Please pick out every line in the listing below that contains the word "logo" and copy each of those lines.

——————

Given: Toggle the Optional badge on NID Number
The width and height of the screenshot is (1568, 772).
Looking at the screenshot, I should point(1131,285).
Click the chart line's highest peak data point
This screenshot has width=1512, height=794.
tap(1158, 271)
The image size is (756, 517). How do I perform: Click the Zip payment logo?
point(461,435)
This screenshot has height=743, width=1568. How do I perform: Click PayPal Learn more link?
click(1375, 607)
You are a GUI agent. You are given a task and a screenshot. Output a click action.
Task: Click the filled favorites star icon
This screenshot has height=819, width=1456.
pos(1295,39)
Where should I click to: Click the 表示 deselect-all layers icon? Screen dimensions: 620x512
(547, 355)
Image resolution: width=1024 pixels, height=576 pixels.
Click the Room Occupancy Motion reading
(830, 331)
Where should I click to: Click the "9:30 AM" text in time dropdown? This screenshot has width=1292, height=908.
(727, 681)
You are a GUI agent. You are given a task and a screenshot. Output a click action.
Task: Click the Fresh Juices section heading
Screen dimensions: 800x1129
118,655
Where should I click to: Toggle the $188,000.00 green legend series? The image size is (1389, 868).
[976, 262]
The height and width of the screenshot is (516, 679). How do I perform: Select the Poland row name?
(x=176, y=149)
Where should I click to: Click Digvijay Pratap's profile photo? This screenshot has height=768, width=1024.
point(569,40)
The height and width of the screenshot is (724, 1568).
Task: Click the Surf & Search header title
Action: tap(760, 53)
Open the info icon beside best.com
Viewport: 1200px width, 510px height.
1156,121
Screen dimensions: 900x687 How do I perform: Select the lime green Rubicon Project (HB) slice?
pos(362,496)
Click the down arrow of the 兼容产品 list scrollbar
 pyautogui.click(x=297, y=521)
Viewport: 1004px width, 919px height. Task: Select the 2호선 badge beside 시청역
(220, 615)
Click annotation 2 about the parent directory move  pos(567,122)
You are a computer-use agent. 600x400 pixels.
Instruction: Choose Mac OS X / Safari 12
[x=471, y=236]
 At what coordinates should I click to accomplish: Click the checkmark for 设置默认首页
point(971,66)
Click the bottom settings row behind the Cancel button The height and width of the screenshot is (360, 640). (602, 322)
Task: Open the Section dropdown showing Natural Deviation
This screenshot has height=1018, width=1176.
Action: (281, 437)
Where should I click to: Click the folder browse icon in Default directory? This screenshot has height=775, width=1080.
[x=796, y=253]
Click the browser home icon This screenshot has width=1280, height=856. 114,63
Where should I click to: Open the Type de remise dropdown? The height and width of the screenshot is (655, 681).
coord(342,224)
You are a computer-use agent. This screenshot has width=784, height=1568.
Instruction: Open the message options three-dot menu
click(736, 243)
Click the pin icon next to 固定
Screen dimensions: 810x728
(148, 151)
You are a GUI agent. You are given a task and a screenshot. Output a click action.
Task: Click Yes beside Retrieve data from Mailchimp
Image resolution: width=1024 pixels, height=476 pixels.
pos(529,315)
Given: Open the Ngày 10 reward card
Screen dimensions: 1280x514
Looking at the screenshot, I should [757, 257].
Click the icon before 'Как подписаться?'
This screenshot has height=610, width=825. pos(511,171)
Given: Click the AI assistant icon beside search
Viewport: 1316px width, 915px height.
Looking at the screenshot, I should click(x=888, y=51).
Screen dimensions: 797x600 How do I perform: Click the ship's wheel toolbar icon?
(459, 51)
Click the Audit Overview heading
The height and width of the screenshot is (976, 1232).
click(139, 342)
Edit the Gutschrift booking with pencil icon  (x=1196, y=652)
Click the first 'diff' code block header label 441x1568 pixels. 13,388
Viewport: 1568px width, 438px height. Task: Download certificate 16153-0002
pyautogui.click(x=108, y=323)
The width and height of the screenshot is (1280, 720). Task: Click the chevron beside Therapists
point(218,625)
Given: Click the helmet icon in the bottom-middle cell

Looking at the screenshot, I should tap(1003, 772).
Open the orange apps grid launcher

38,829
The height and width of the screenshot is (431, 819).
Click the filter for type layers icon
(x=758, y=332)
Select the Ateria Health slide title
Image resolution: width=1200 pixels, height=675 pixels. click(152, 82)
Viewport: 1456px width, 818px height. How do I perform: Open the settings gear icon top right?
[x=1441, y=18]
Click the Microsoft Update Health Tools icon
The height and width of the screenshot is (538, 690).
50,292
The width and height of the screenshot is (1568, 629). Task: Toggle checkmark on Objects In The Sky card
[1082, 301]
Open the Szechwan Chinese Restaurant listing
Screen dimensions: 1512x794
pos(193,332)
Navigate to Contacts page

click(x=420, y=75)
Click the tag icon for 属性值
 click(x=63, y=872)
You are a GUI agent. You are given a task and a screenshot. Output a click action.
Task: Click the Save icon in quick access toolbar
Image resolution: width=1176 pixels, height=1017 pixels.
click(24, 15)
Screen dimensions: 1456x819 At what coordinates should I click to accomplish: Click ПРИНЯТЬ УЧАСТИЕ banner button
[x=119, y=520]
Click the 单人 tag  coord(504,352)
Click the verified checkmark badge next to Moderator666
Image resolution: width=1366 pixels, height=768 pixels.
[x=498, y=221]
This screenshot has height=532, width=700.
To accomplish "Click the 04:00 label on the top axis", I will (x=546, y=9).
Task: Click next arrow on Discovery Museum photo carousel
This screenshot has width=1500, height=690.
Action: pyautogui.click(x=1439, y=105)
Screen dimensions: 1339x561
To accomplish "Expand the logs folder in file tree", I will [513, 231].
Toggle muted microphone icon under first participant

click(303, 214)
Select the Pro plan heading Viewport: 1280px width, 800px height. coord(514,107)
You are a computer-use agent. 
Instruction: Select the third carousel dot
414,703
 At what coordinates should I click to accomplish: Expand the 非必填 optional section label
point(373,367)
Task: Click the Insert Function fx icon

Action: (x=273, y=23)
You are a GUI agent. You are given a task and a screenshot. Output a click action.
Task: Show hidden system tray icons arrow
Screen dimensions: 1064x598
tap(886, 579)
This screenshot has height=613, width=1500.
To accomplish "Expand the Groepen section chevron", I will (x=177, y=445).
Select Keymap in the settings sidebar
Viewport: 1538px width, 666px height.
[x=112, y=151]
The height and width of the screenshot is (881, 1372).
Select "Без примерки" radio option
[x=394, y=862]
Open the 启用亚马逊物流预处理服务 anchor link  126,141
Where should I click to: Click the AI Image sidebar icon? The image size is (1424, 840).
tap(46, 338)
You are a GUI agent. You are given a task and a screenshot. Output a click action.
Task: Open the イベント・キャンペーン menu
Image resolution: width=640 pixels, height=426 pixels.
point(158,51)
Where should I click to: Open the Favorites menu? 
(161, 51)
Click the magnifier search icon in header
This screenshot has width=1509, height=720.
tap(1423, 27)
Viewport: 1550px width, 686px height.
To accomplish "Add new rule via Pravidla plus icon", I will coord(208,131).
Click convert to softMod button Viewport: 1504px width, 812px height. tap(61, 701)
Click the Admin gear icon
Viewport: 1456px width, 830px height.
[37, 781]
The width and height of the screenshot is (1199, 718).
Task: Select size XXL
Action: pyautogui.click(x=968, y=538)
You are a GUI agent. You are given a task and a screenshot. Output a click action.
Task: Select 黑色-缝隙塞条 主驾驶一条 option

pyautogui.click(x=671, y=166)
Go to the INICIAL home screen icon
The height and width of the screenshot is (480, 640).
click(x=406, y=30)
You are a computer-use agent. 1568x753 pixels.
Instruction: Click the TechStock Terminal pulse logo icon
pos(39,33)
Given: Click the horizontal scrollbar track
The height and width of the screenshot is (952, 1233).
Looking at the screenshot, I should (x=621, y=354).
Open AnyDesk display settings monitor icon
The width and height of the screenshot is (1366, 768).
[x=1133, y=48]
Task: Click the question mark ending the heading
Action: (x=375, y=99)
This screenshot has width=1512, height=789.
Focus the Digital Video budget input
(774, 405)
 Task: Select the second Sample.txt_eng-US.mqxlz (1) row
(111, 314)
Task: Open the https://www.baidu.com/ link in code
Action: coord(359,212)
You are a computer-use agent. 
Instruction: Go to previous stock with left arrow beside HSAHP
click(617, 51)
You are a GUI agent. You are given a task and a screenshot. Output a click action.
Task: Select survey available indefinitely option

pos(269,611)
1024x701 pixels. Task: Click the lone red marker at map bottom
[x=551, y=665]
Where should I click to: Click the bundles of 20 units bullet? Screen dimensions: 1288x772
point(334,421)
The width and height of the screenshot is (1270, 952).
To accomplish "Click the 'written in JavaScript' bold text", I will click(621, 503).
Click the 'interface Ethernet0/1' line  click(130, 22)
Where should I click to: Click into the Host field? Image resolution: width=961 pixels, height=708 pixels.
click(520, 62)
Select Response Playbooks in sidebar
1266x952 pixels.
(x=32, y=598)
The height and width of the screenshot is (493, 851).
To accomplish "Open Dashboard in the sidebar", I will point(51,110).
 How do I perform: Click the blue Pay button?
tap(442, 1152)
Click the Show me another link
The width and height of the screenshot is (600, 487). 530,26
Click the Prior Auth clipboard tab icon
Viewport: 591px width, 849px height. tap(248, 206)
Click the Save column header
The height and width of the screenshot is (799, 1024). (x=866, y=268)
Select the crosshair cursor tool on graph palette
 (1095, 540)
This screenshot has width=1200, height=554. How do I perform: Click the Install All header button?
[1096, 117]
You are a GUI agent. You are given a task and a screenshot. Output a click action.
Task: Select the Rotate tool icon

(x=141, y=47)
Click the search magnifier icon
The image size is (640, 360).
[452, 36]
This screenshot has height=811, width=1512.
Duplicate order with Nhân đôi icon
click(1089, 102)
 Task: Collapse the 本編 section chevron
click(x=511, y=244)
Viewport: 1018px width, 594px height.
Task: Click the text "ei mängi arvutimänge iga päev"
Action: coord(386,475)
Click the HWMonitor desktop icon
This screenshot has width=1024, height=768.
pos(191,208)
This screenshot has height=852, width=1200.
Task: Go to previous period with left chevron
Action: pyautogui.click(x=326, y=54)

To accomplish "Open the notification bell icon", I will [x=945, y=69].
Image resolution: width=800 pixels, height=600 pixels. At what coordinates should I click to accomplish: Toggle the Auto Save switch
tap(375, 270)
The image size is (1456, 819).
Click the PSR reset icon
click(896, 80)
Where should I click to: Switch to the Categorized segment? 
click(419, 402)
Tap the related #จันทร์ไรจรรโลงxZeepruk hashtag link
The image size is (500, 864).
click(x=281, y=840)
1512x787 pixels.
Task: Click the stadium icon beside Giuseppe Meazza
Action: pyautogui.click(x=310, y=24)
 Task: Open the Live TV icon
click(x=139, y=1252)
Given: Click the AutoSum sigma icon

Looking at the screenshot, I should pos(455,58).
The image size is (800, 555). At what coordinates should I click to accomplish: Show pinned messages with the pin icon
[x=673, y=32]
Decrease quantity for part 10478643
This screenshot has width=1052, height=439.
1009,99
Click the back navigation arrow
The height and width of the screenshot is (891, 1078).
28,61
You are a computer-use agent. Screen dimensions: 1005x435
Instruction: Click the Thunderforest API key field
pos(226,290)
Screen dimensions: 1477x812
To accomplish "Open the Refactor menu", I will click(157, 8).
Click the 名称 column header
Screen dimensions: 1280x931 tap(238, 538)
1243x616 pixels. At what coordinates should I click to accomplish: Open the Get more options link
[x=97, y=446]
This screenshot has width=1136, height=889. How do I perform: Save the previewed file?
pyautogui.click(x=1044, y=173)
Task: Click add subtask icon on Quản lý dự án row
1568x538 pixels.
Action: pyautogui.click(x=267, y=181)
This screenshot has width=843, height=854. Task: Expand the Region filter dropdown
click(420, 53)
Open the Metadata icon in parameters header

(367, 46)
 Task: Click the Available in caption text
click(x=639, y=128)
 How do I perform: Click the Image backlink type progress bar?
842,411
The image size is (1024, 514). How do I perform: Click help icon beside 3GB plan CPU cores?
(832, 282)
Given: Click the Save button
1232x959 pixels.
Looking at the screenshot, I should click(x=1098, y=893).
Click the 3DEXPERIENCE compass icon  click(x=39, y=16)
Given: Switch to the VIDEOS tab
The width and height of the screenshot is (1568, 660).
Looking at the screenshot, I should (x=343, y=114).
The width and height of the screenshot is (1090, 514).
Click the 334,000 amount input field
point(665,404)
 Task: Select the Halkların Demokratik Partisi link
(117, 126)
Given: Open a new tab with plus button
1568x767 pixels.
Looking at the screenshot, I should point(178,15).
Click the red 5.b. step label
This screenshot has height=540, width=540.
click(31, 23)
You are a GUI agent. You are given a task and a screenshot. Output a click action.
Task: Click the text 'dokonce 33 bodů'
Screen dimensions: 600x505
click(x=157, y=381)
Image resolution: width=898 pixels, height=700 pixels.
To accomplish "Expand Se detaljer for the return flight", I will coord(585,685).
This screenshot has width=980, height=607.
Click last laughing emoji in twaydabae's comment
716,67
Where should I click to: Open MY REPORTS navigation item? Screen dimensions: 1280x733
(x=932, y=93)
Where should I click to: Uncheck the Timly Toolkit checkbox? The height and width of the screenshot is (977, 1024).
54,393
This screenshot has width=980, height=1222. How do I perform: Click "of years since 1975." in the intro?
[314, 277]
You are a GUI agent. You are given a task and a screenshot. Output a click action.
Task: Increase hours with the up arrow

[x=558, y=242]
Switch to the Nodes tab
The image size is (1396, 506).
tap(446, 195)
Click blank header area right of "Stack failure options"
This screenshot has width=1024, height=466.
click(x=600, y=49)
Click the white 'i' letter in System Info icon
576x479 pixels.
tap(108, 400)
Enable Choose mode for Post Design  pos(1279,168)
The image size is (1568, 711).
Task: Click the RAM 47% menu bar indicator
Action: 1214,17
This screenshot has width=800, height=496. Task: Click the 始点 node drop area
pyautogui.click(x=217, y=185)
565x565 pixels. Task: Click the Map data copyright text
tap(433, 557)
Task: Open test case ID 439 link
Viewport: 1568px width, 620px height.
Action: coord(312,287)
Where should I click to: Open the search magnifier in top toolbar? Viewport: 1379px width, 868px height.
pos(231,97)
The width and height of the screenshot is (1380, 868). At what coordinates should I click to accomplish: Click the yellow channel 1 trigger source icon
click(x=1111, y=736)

——————

== RESULT OF THIS TASK ==
The image size is (756, 517). How do I perform: Click the Zip payment logo?
Instruction: Click the TechStock Terminal pulse logo icon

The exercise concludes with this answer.